Using new language is a simple step to stamp out the plant’s social and legal stigma. We are starting a new conversation, one that is inclusive of women.
“As cannabis users, women are not fully represented,” says Alison Gordon, CEO of 48North. “There are so many socioeconomic and cultural factors that have traditionally made it more difficult for women to be open about their cannabis use. They are facing threats of having their children taken away, and often they are not able to take the same risks as men in regards to their jobs and careers. By removing the stigma of cannabis we hope to be able to show real women’s lives and represent them more fully.”
The good news is that the stigma removal is already under way. After all, millions of users of all walks and ages have already come to cannabis for therapeutic reasons on the advice of their doctors. That was certainly true for Kyla Killackey, Alison’s executive assistant. Five years ago, at age 18, she started using medical cannabis during her first year at university. She had been suffering from ulcerative colitis and severe insomnia. Kyla’s mother had suggested the visit to the doctor that led to her prescription.
“She was amazing,” Kyla says. “I find with a lot of kids my age, cannabis is a taboo with parents.”
Like Kyla, Sarah Sunday first came to cannabis to address a health issue, severe migraines. Looking for an alternative to over the counter painkillers, but also put off by the high price of cannabis, she learned how to grow her own medicine. The experience was life changing.
For her, the operative word to normalize cannabis is “pride.” Sarah wants to build pride around choosing, growing, smoking, and living with a relationship to cannabis. “I want cannabis consumers to come out of the closet,” she says. “We’re normal people attempting to live our lives.” As stigmas go, Kyla says, the bias can be subtle. “When most people smoke weed it is in university.

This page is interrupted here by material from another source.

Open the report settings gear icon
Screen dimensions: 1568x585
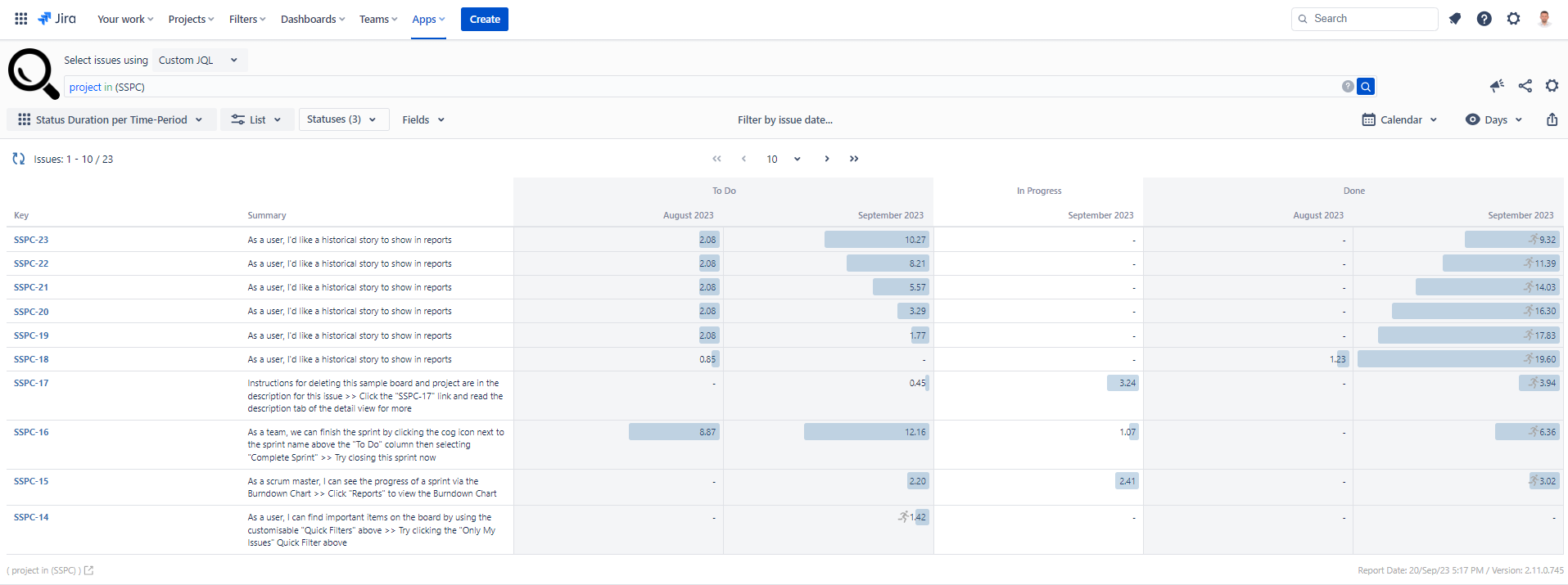point(1552,86)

Then they get a job and it peters out,” she adds. “For me it was the opposite. I use it more now. I don’t want people to think I’m not serious about my job or that I’m not as motivated or ambitious. People don’t think there’s a stigma, but they also look down on it.”

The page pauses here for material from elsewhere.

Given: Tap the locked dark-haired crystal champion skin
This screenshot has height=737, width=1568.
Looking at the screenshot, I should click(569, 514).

Sarah is optimistic that perceptions will shift. “I’ve noticed huge changes in how Canadians view cannabis in the last decade,” she says. “A decade ago, people were disgusted by my role as a medical patient and a cannabis cultivator. Now I receive many business opportunities weekly. I just want others to have the same access that I’ve had. Cannabis has enabled me to go to work, to live a better life. It brought me to myself again.”